On November 28, 2006, Magistrate Judge John William Black, before whom the case was then pending, held a Pretrial Conference with counsel for all parties. The Court indicated that it would soon be ruling on Defendants' Motions to Dismiss, and the parties agreed to jointly prepare and submit to the Court a proposed order memorializing any cooperation reached among the parties concerning discovery procedures. Unfortunately, Judge Black's untimely illness delayed action on the pending motions. On April 10, 2007, Defendant Vela submitted a Supplemental Motion to Dismiss Plaintiff's First Amended Complaint. (Doc. No. 22). Plaintiff responded on April 30, 2007. (Doc. No. 23).

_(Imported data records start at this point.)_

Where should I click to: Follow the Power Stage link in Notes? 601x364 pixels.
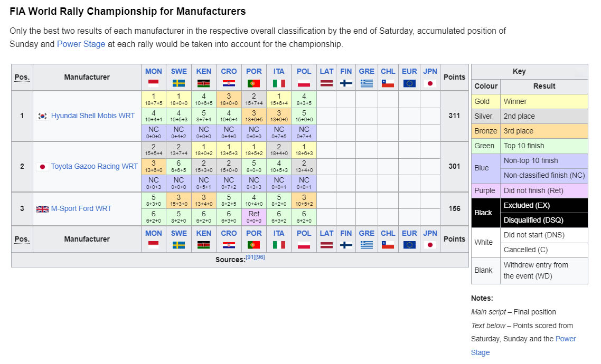[x=565, y=339]
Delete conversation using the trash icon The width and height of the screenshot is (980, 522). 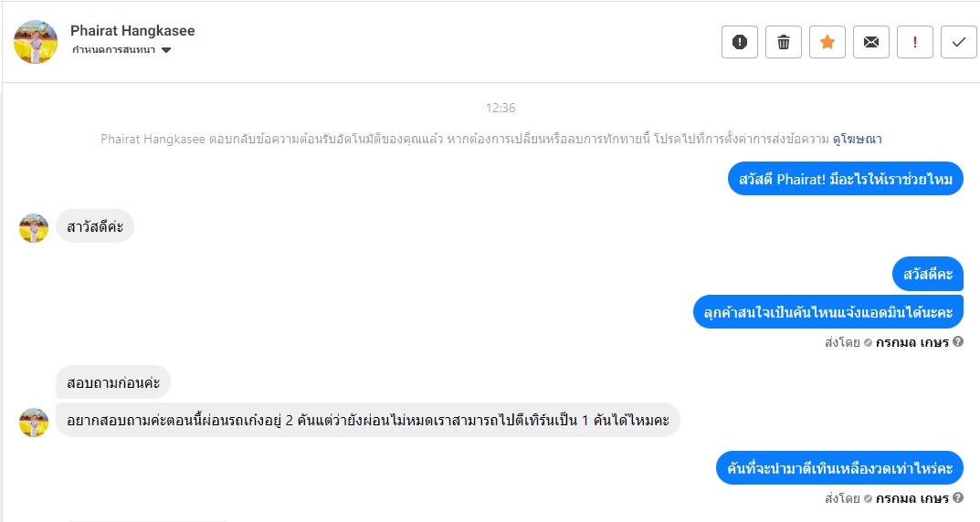(784, 42)
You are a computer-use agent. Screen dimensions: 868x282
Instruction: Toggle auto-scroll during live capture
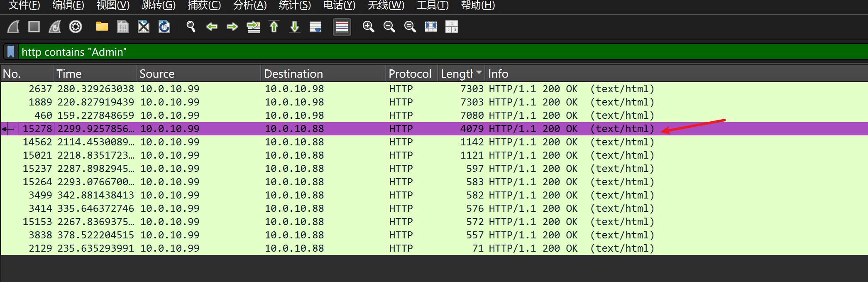click(x=315, y=27)
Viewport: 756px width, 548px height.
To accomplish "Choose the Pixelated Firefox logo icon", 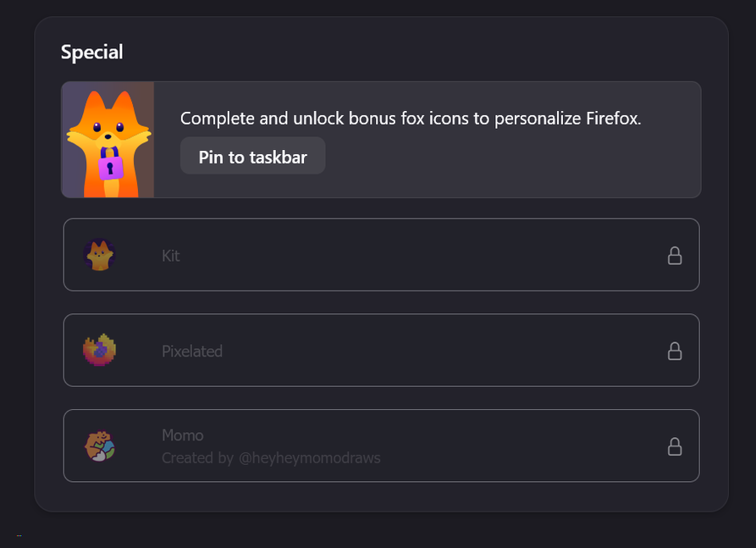I will (99, 350).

The case was finally referred back to this Court on September 17, 2008. On October 3, 2008, this Court held a Hearing on all pending motions. At this Hearing, the Court requested an Amended Complaint from Plaintiff reflecting the present state of her claims. The Court also entered a new Scheduling Order. On October 24, 2008, Plaintiff filed her Second Amended Complaint against both Defendants. (Doc. No. 31). Defendants filed Responses on November 7, 2008, (Doc. Nos. 32, 33), and the City of Harlingen filed an Answer to Plaintiff's Second Amended Complaint. (Doc. No. 34). On December 1, 2008, Plaintiff filed Responses to Defendants' most recent Motions to Dismiss. (Doc. Nos. 35, 36). On December 10, 2008, Defendants filed Replies to Plaintiff's Responses. (Doc. Nos. 38, 39).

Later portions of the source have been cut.